TASK INPUTS:
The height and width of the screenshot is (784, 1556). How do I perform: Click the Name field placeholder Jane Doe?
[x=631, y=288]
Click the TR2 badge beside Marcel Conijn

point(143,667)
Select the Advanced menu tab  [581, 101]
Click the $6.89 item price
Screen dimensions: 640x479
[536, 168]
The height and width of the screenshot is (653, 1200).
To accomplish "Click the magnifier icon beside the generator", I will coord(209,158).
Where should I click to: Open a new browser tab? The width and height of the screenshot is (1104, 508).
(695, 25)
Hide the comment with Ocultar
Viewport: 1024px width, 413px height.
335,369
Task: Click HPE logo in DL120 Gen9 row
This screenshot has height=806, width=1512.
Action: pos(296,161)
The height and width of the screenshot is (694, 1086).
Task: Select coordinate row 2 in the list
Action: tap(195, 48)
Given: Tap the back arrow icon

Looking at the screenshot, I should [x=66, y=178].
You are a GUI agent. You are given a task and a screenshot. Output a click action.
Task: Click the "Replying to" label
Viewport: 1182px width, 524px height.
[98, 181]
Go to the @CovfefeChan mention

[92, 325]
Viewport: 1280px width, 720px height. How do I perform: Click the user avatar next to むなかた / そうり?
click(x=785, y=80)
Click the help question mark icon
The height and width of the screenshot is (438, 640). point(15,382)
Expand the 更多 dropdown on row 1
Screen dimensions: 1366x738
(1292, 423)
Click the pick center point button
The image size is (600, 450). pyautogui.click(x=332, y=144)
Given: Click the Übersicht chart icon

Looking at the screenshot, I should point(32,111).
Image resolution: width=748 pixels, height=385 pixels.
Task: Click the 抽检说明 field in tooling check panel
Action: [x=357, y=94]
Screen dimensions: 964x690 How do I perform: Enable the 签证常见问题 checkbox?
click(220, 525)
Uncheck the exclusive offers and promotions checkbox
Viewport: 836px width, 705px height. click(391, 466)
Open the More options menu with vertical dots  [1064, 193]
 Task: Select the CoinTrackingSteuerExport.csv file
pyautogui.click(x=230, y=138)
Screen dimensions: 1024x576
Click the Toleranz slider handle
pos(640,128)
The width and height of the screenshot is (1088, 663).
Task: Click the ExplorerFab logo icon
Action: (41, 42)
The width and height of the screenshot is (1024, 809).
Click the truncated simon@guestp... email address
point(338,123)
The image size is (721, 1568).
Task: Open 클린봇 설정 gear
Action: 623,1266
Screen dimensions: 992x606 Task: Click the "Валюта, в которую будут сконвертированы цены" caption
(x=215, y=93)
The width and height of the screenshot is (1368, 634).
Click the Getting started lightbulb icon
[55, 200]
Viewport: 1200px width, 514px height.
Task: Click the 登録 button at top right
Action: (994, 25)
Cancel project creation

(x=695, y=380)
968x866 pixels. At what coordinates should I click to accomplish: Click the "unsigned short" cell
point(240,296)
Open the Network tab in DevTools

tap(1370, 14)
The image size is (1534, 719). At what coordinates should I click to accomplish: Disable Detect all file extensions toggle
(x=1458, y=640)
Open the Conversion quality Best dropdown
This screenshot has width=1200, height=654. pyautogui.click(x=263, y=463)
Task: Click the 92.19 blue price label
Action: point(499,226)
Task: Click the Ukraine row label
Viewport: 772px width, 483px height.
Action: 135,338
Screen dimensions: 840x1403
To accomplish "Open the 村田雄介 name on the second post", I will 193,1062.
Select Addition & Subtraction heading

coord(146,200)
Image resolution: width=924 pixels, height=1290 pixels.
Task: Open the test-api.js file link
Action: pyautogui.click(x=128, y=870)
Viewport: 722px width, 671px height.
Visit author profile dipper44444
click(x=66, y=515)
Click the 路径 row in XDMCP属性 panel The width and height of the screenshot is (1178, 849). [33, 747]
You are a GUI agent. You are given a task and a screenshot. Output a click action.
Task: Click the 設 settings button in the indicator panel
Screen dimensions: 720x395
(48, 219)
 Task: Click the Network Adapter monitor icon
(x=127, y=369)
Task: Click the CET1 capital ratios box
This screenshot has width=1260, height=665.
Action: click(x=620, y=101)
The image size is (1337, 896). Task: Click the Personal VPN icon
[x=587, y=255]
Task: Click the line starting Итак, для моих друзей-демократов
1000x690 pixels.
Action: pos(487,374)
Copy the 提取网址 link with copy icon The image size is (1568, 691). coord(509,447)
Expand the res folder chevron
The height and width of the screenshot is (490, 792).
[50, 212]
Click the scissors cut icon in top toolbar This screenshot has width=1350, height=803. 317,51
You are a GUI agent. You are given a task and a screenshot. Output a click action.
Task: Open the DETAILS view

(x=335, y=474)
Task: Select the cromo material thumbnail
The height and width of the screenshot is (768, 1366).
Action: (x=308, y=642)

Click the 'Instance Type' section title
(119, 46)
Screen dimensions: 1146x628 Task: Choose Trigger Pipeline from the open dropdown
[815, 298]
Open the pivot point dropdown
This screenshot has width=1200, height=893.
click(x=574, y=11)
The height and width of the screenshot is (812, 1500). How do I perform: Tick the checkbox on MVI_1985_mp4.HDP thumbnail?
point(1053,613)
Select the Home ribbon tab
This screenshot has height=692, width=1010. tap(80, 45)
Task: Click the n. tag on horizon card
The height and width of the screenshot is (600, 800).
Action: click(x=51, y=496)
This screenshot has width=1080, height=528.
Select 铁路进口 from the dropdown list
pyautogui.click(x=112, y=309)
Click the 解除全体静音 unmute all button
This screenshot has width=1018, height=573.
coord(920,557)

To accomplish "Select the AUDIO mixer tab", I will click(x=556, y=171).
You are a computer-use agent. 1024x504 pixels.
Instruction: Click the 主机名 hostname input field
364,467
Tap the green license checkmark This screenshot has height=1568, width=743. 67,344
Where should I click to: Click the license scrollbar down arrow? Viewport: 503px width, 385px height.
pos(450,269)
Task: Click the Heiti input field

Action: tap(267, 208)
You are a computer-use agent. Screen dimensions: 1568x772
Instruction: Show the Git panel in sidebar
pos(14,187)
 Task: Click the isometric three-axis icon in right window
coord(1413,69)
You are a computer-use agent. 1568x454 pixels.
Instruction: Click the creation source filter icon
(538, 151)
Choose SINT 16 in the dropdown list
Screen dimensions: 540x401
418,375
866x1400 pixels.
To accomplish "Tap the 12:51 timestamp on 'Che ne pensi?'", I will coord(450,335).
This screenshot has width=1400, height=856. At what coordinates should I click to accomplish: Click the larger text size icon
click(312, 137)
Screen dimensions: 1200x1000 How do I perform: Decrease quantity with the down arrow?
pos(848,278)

INSTRUCTIONS TO FOLLOW: Each line above that holds the string "will" should be copied and shown.

YOUR SOLUTION:
To accomplish "Click the magnifier icon beside the generator", I will coord(209,158).
To accomplish "Open the 村田雄介 name on the second post", I will 193,1062.
To accomplish "Select the AUDIO mixer tab", I will click(x=556, y=171).
To accomplish "Tap the 12:51 timestamp on 'Che ne pensi?'", I will coord(450,335).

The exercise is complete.